The transnational insolvency proceedings often bring to the forefront the complex issue of the setoffs: a legal rule allowing the parties, under certain conditions, to offset their mutual debts and claims. The newsletter aims to clarify how setoffs are treated under EU law, with a focus on Italian insolvency proceedings. Although often complex, understanding the applicable laws in these scenarios can be invaluable for creditors, debtors, and legal practitioners alike.

In simple terms, a set-off rule allows two parties, who owe each other money, to cancel out their debts to the extent of the smaller amount, with only the balance remaining payable.
Within the cross-borders insolvency cases, set-offs are a paramount tool to allow the creditors to get a major protection and effetive recover of their claims compared with the unsecured creditors and it is therefore important to understand which is the Law regulating the legal requirements and the proceeding to set-off the claims.


Indeed, if the requirements to offset the claim and the debt are not met: on the one hand, the bankrupt debtor can ask for the full payment of its claims from its debtors but, on the other hand, creditors of the bankrupt debtor are paid by the latter proportionately to each other, within the ceiling of the available assets.


In this regards, EU Regulation 2015/848, governing cross-border insolvency proceedings within the EU, plays a crucial role in determining the law applicable to set-offs. According to this regulation, the law of the state where insolvency proceedings are opened generally applies, impacting both substantive and procedural aspects of the insolvency process. However, the Regulation also provides particular rules specifying that the opening of insolvency proceedings does not affect the right of creditors to demand the set-off of their claims agaist the claims of a debtor, where such a set-off is permitted by the law applicable to the insolvent debtor’s claim.


Whether Italian insolvency law is applicable, the creditor must meet strict requirements to get the offset of the claims. Indeed: (i) the claim must have occurred before the opening of the insolvency proceedings; (ii) the claim must be either liquid and payable, or easy to be liquidated; (iii) the offset is not allowed if the creditor acquired the claim by a deed executed after (or in the year preceding) the application of insolvency proceeding followed by the actual opening of the proceeding.

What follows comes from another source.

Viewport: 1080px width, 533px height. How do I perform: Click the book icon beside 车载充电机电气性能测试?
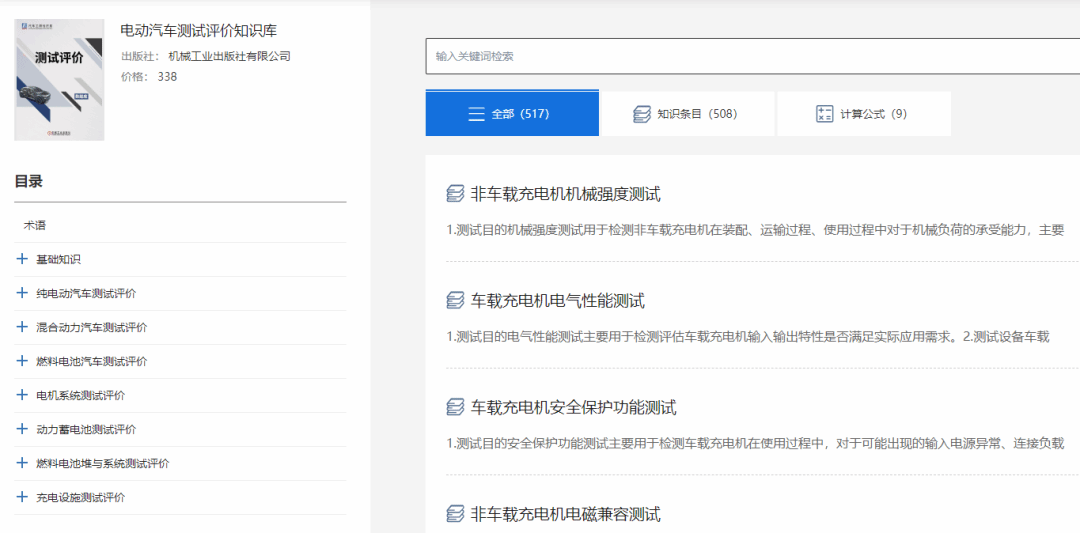455,300
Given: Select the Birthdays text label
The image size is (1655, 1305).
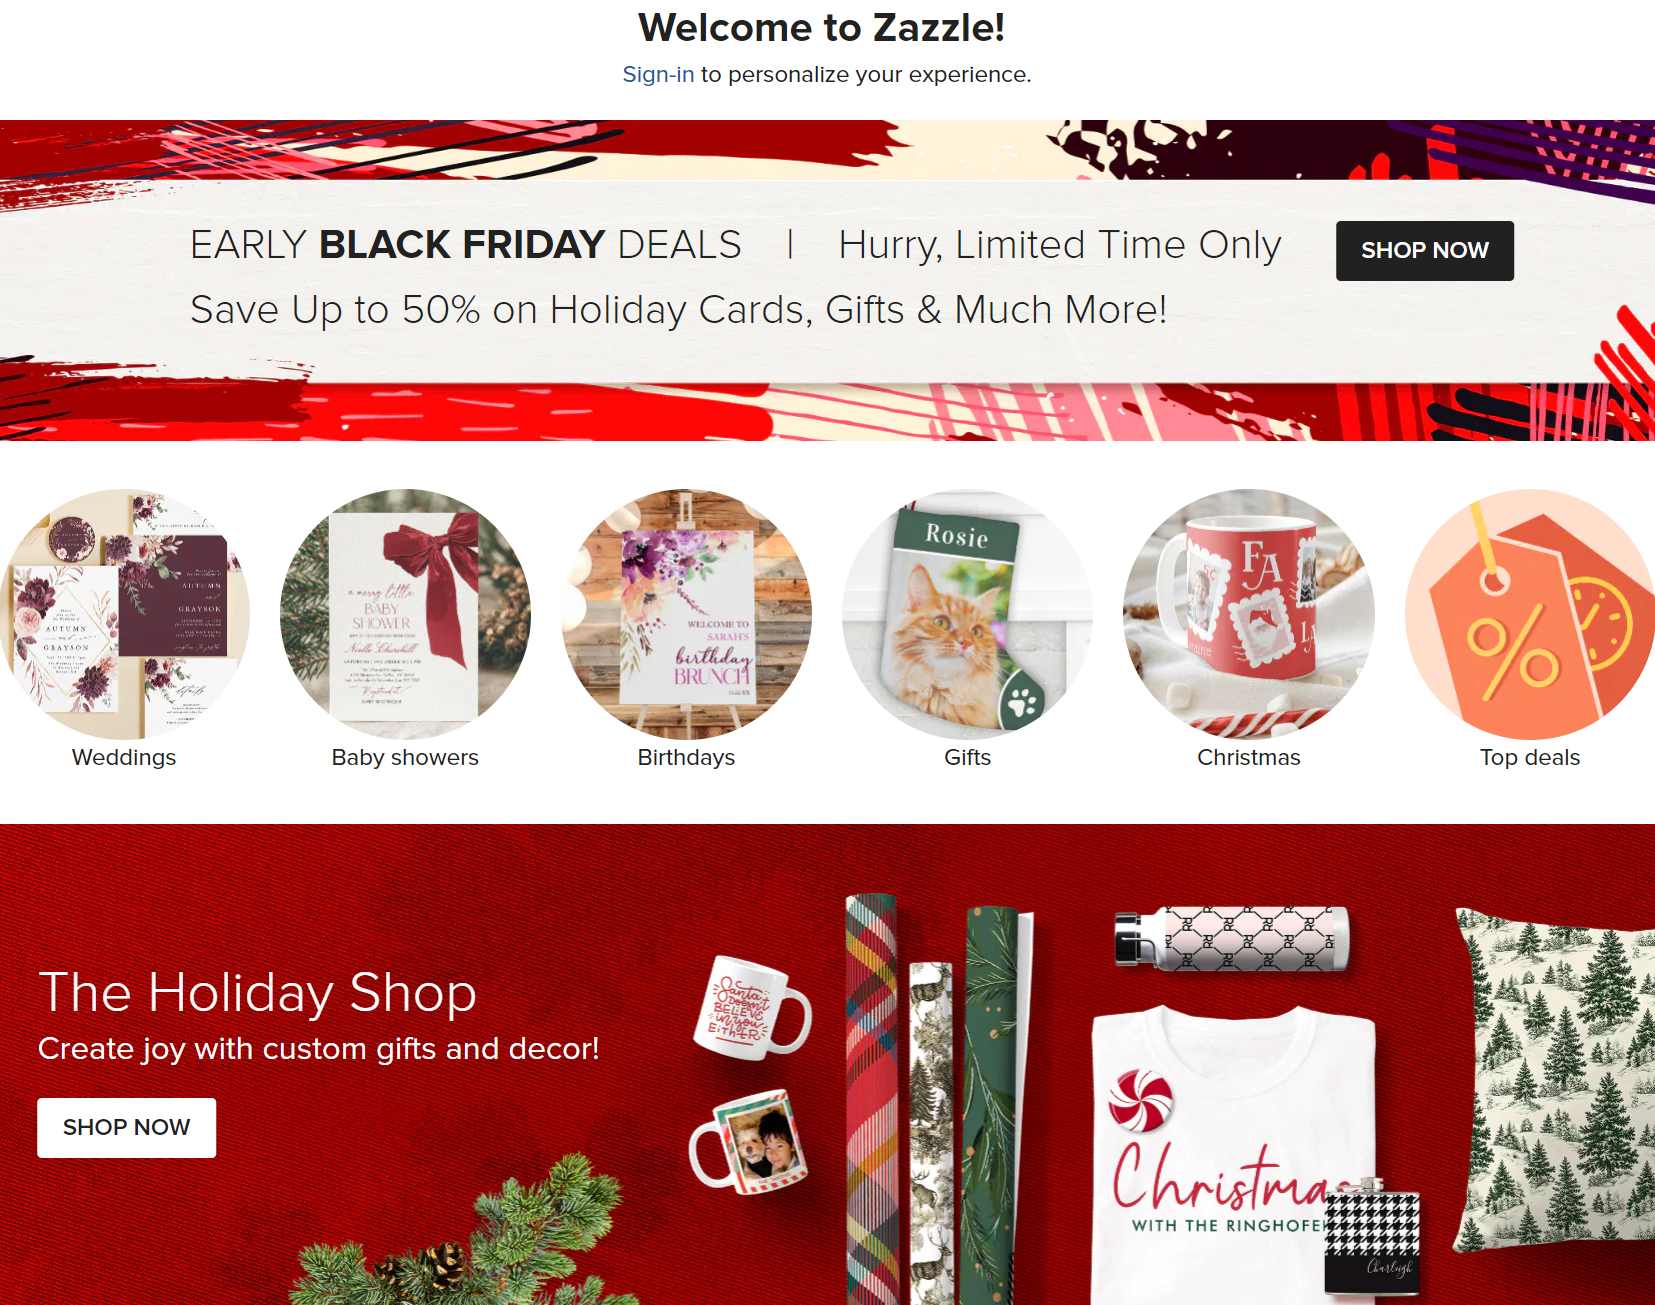Looking at the screenshot, I should (686, 757).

For creditors with cross-border claims, it is essential to understand both the EU’s overarching regulations and the specific laws of the country where the proceedings are taking place. In Italy, where insolvency laws offer high protection to equal tratment of the creditors, foreign creditors may face legal issues in recovering their claims. Furthermore cross-border set-offs often require validation by courts which are used to have a big discretionary power within the insolvency proceedings.

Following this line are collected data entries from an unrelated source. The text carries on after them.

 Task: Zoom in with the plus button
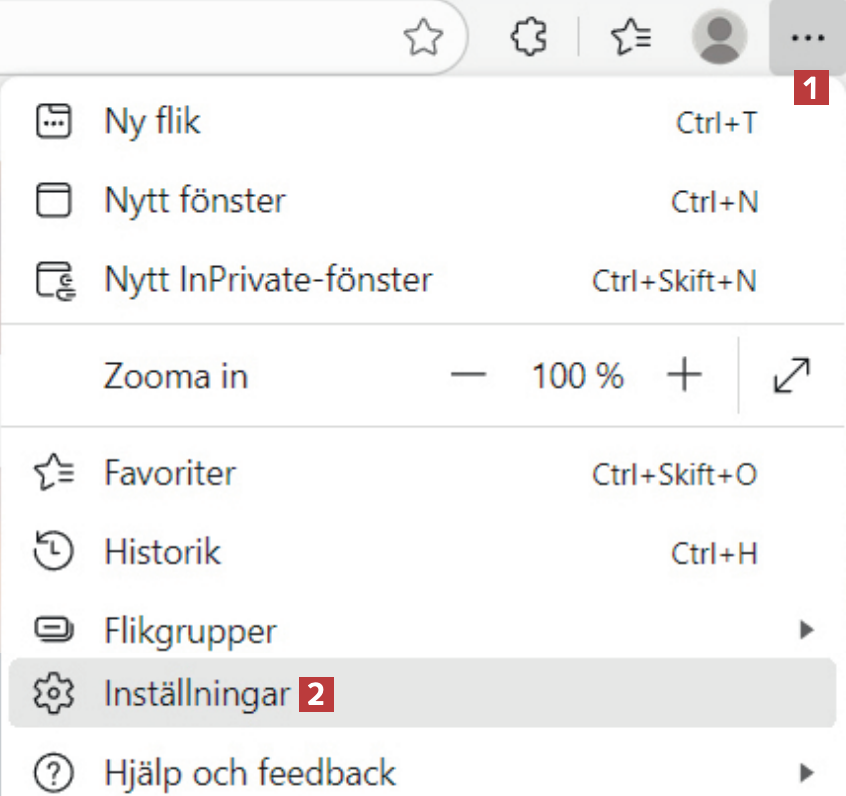pos(684,376)
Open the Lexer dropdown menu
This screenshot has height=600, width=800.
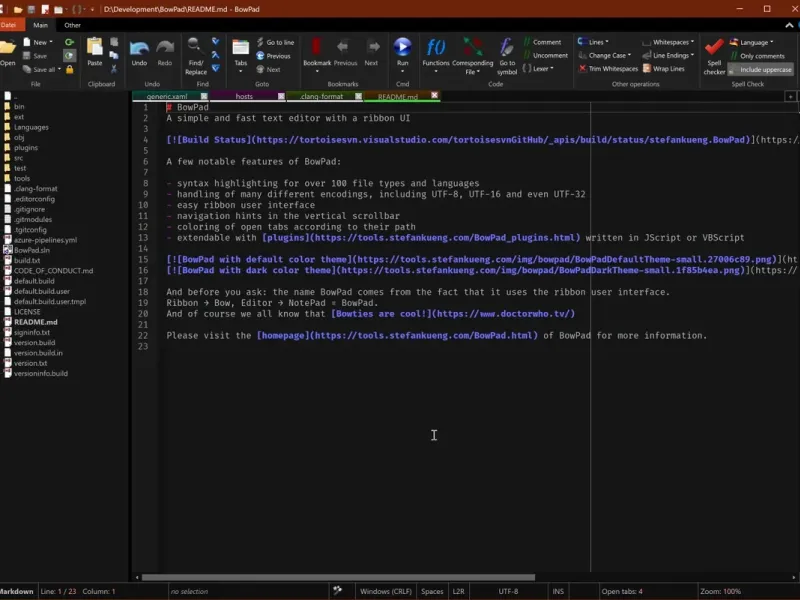pyautogui.click(x=540, y=69)
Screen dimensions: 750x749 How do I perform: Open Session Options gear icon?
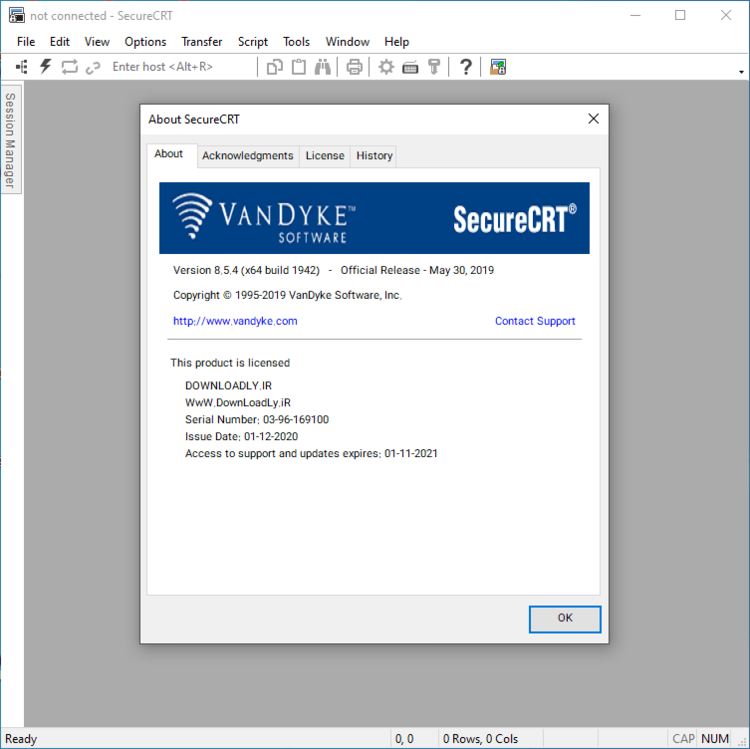click(x=386, y=67)
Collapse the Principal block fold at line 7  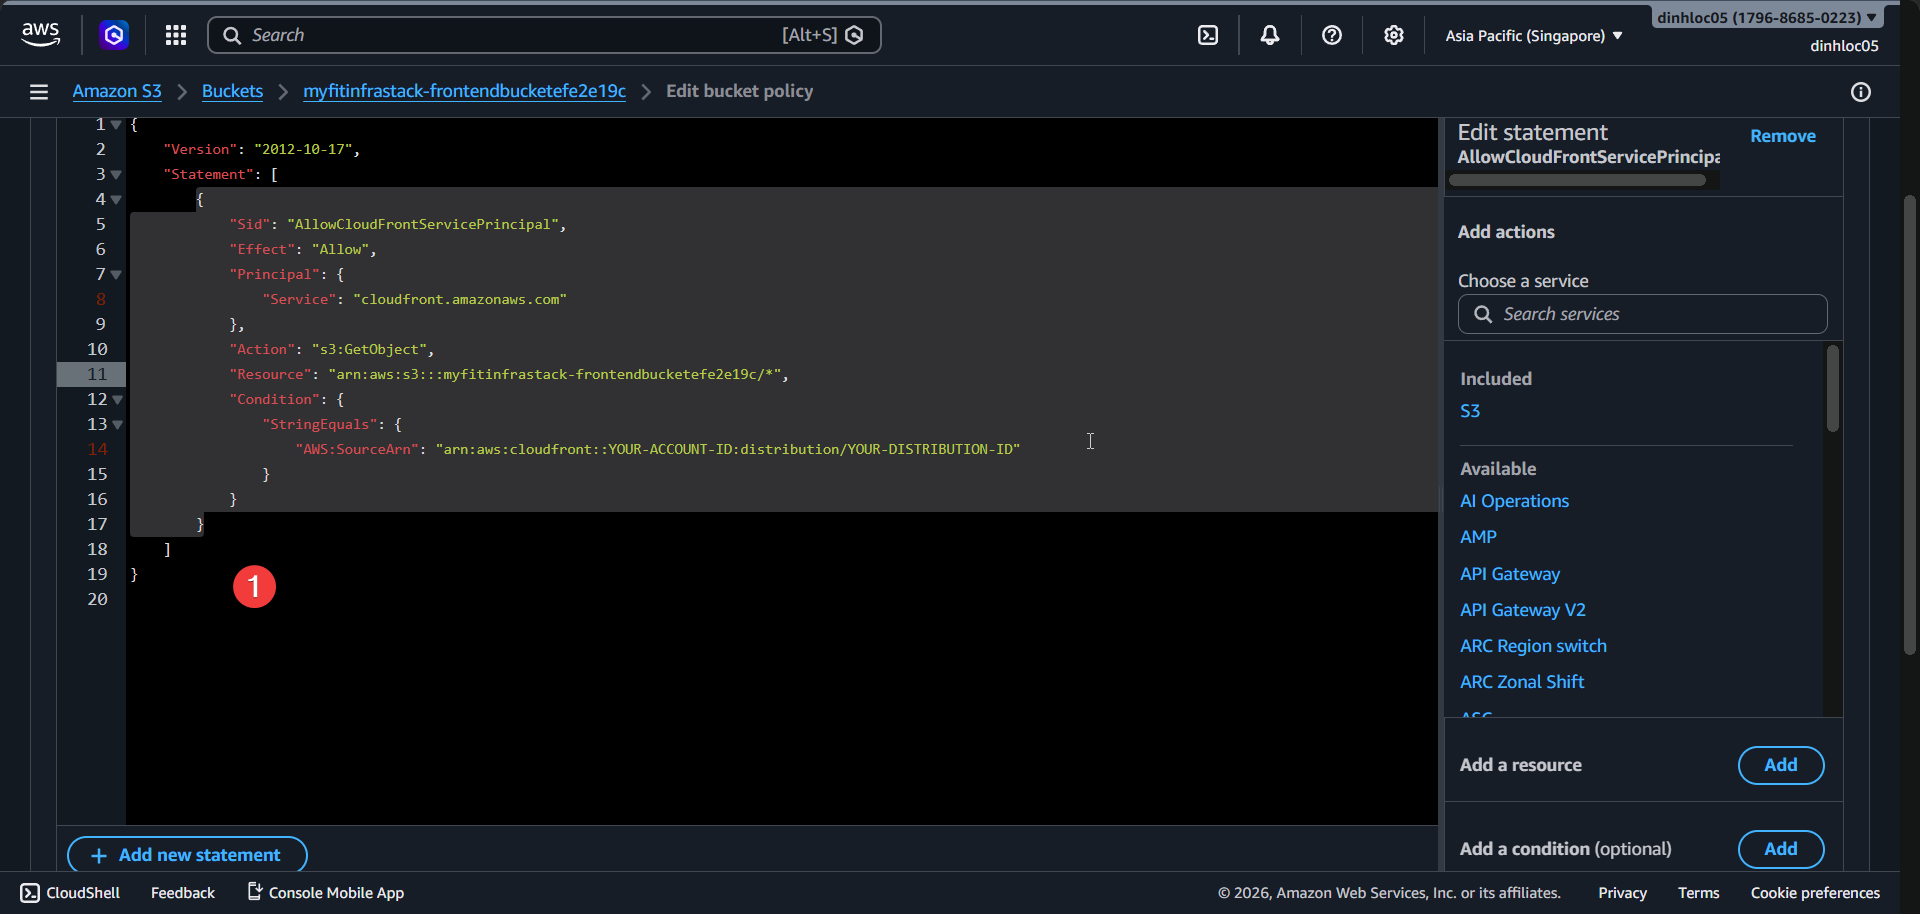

Understanding the applicable law for set-offs in EU and Italian insolvency proceedings can enhance creditors’ ability to protect their interests. EU Regulation provides a general legal framework while national laws impose unique rules affecting how and when set-offs may be applied. Given the complexity of cross-border insolvency cases, it is paramount for stakeholders to navigate these regulations propertly and consult legal professional effectively to manage the related issues.